Jesse doesn’t blame her family for feeling the way they do about him. He wouldn’t like a guy like himself, either, especially now. Corina’s family is made up of people who get married and stay married. Two of her brothers are lawyers and live in San Antonio with their families. Another brother is a dentist who lives and works with his wife in Houston. Corina and her sister are the only ones who stayed in Brownsville. Gloria married an older man who’s a Customs supervisor at the bridge. They can’t have kids, which is why they have the extra money to help out with Little Jesse’s school.

From the beginning, we know that Big Jesse is setting himself up for failure.
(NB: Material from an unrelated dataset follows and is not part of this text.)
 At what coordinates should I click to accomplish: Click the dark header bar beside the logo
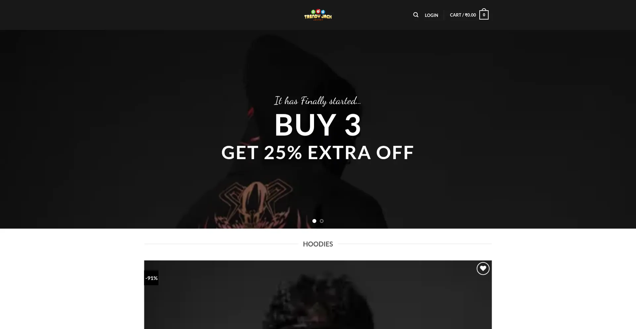199,15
In contrast, “Domingo” is an unorthodox story of redemption, heartbreaking in its gentle portrayal of the noble, considerate “old man who cleans yards.” On what would have been his long-dead daughter’s 21st birthday, his loneliness and sorrow become almost unbearable. But Domingo must work, and tightened border controls make every visit back to his home in the interior of Mexico more difficult. La Señora Ross pays and means well, even as she turns the radio to that awful Tejano station as a favor to Domingo, adds spicy mustard that hurts his stomach to the sandwiches, and arrives so late to pick him up for work that the day is already hot. She has no idea that, as Domingo goes about his work, his soul is cleft by remorse.
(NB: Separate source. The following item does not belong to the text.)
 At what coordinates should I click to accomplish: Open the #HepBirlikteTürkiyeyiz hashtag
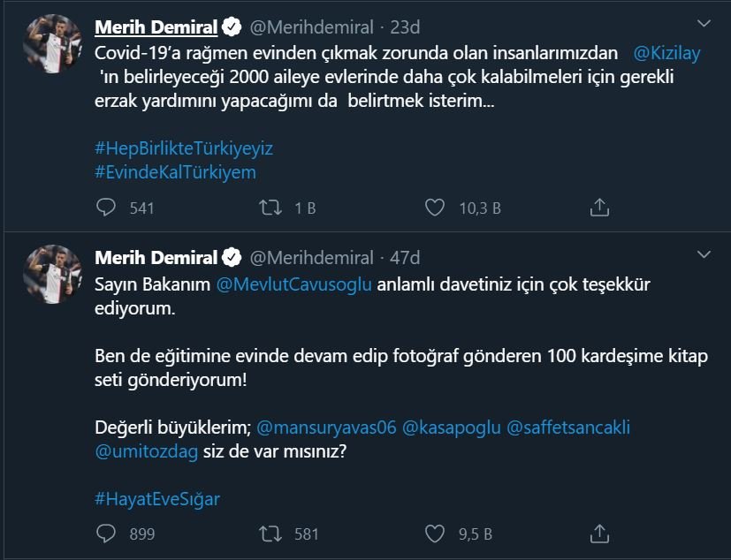pyautogui.click(x=184, y=148)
Brownsville is divided into three sections. Just as with a three-act play, the first two build up tension, while the last section offers a measure of relief–sometimes comic, sometimes erotic. “Don’t believe anything he tells you,” narrator George Fuentes warns us about his cousin Jerry, the quintessential salesman who calls everybody “primo,” or cousin. When Jerry asks if George ever thinks about the future, we know right off the bat “he didn’t come over to compare horoscopes.” From the beginning of “Jerry Fuentes,” it’s apparent that George will end up caving in to Jerry’s nefarious persuasive techniques. But watching it all happen is still great fun. In “Yolanda,” an unhappily married 36-year-old man fantasizes as he lies in bed next to his sleeping wife. He remembers the summer when he was 12 and the beautiful Yolanda moved into the house next door with her possessive husband, Frank. Through his bedroom window, the boy could hear everything they said and did. Years later he recalls Yolanda’s growing independence, Frank’s increasing abuse, and his own hopeless crush on the young woman, thoroughly convincing us of Frank’s evil nature and Yolanda’s inherent innocence–or so it seems.
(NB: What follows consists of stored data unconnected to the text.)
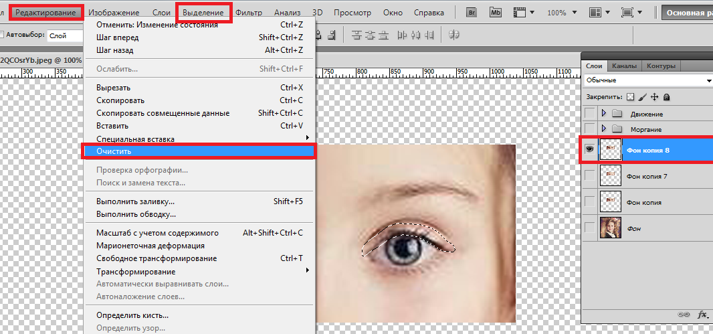The image size is (713, 334).
Task: Click the link layers chain icon
Action: (684, 314)
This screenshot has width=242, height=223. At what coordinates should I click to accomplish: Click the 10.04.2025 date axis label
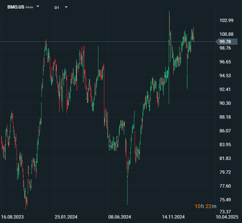[227, 217]
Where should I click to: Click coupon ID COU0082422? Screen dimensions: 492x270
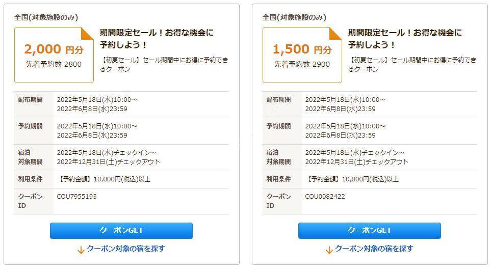click(x=325, y=196)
Finally, Casares ends on an optimistic note with “Mrs. Perez.” Lola–or Mrs. Perez–is a woman who finally finds her place in the sun by becoming a champion league bowler after the death of her miserly and restrictive husband, Agustin. He was so cheap that he haggles with an indigent Monterrey photographer over the price of their honeymoon portrait. As Casares wryly describes the much younger Lola in the photograph, “She wore the nervous smile of a young woman who has just realized that she’s boarded the wrong train.”

Throughout Brownsville Casares’ frequent uses of short Spanish phrases without differentiating them by italics or quotation marks appears natural; it’s simply the way his characters use language. The context is such that non-Spanish-speaking readers will always get the gist of the meaning. After all, that’s the way the real Brownsville sounds and while comparisons to Eudora Welty may be premature, Oscar Casares has definitely created a place where idiosyncrasy reigns supreme and human relationships are infinitely complex.

Sandra Spicher is a recent Michener Fellow, writer, and translator from Lago Vista who has studied machismo extensively, if not academically.